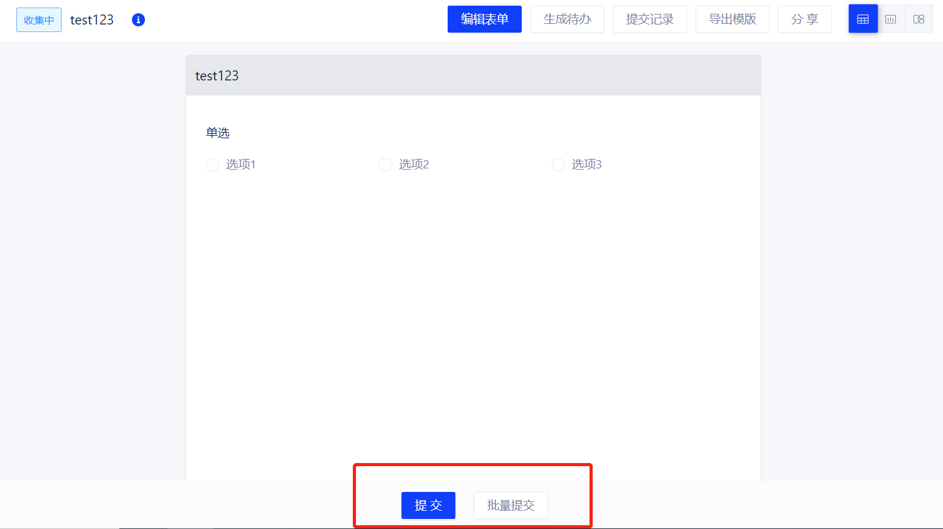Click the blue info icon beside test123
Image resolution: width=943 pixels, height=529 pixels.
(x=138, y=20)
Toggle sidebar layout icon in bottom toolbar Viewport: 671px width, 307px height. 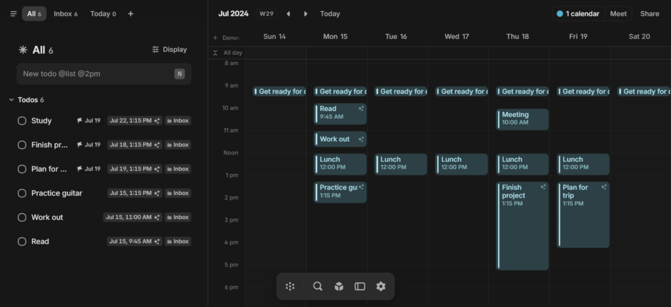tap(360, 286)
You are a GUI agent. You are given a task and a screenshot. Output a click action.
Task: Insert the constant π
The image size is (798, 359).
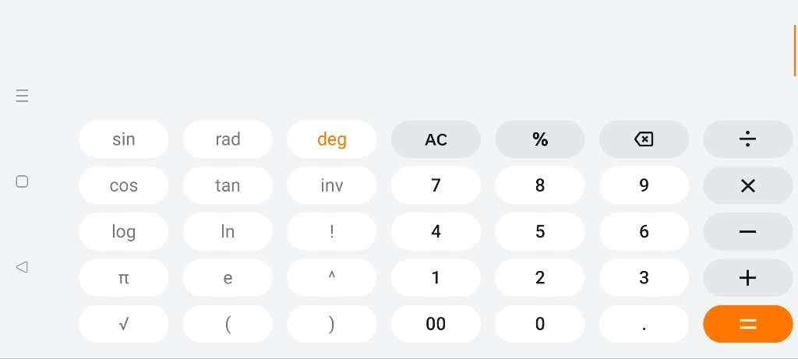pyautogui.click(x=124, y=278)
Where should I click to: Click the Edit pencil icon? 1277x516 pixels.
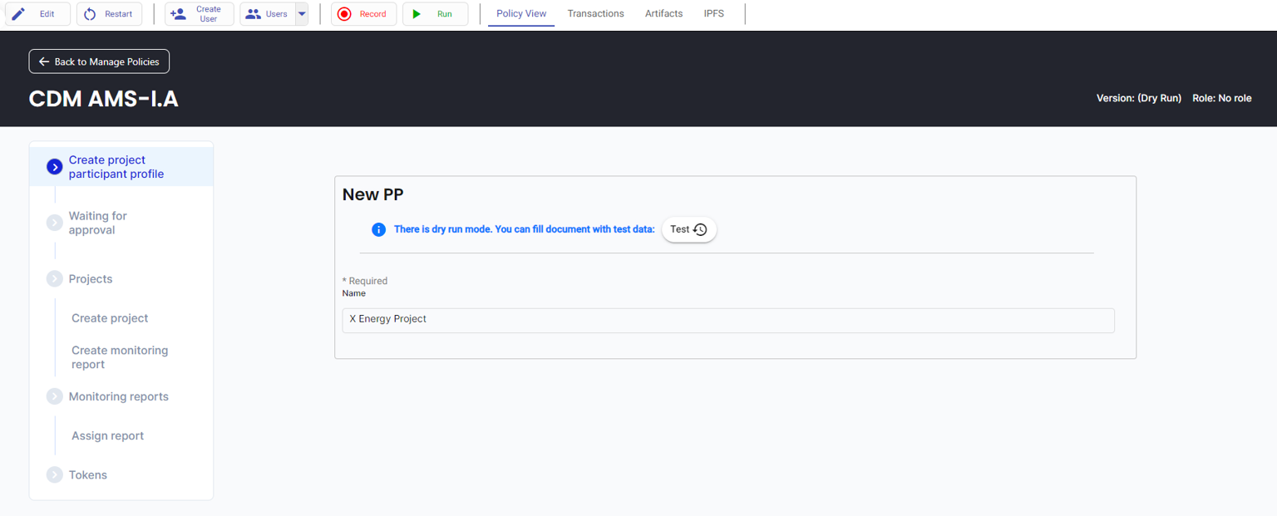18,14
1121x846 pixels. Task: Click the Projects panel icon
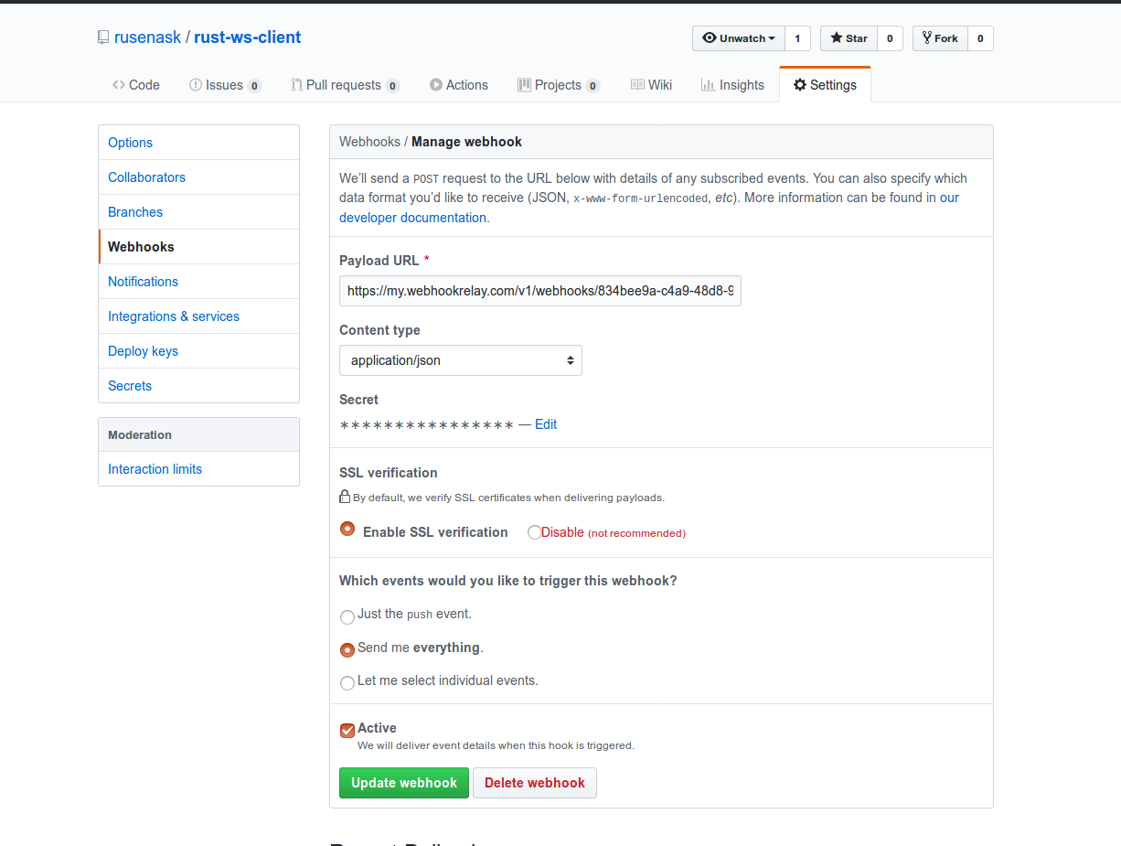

[WHAT YOU HAVE TO DO] Which lines run from the one that holds "Task: Insert the constant π" to the final line of the records above? Return them exactly, and skip the pictures.

[RESPONSE BOX]
Task: Insert the constant π
The image size is (798, 359).
pyautogui.click(x=124, y=278)
Where should I click to: Click the Edit pencil icon? 1277x516 pixels.
18,14
1121x846 pixels. Task: Click the Projects panel icon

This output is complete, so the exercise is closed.